(Exercise prompt): A word-for-word copy is required of the line containing "Privacy Policy (242, 1444)" and of each line after it in the material below, through the last one.

(Recorded data):
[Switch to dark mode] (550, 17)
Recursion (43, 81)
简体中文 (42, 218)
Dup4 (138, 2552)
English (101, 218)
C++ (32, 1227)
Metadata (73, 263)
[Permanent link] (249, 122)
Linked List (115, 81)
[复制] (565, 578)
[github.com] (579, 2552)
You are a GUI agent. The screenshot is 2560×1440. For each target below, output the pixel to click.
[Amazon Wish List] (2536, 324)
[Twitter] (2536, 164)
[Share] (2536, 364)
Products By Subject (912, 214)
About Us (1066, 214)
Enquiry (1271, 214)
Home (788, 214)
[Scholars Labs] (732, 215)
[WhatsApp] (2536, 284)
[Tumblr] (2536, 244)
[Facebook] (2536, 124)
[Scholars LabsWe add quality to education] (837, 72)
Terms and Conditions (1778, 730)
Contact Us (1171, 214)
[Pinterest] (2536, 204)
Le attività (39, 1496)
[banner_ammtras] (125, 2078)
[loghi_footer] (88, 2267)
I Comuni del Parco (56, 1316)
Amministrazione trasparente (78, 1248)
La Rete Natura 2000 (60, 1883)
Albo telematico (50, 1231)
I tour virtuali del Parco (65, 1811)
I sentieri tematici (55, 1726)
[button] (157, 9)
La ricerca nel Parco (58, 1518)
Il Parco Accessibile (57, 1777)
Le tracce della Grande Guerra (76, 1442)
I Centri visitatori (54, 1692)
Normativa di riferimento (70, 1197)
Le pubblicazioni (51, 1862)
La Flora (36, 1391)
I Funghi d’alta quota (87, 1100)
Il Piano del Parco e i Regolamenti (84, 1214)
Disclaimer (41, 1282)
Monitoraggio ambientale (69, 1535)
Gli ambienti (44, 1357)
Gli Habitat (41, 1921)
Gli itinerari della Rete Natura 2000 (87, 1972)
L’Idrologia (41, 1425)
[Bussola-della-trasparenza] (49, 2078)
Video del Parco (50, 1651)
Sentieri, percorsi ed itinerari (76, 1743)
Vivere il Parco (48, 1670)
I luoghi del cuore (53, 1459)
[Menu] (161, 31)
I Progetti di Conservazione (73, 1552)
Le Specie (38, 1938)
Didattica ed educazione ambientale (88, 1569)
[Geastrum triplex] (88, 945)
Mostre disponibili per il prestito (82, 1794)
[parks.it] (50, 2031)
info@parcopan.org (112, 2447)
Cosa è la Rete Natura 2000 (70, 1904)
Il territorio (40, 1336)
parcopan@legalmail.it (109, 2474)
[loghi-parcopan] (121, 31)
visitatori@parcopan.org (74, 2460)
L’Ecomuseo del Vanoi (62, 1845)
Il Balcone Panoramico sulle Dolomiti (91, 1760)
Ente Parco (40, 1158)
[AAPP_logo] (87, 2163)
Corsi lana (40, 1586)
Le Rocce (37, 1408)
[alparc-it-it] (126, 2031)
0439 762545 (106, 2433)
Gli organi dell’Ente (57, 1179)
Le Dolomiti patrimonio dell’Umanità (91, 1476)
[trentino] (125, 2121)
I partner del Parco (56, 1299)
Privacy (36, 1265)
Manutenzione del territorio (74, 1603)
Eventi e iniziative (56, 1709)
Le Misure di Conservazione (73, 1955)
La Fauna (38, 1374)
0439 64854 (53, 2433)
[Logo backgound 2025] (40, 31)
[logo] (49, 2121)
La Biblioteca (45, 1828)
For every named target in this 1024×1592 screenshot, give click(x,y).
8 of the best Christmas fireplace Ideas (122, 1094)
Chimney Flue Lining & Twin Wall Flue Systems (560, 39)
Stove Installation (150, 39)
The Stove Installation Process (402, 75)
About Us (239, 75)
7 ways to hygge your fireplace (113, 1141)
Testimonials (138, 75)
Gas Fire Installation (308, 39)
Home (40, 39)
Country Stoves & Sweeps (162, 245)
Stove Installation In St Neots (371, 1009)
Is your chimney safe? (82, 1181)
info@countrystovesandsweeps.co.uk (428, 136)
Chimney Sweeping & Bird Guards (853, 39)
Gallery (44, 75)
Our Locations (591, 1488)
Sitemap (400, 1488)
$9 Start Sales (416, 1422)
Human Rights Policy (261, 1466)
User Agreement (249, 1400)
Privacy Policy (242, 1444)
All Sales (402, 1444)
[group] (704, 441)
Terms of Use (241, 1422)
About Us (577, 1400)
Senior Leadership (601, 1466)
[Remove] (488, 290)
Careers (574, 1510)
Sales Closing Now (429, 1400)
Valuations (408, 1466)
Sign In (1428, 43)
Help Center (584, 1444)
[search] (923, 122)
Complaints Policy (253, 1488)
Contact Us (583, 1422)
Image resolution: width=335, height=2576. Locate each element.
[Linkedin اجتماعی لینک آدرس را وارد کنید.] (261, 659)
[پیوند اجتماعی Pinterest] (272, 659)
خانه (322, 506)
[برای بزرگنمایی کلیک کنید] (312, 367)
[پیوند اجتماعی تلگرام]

(Task solution):
Privacy Policy (242, 1444)
All Sales (402, 1444)
[group] (704, 441)
Terms of Use (241, 1422)
About Us (577, 1400)
Senior Leadership (601, 1466)
[Remove] (488, 290)
Careers (574, 1510)
Sales Closing Now (429, 1400)
Valuations (408, 1466)
Sign In (1428, 43)
Help Center (584, 1444)
[search] (923, 122)
Complaints Policy (253, 1488)
Contact Us (583, 1422)
Image resolution: width=335, height=2576. Locate each element.
[Linkedin اجتماعی لینک آدرس را وارد کنید.] (261, 659)
[پیوند اجتماعی Pinterest] (272, 659)
خانه (322, 506)
[برای بزرگنمایی کلیک کنید] (312, 367)
[پیوند اجتماعی تلگرام]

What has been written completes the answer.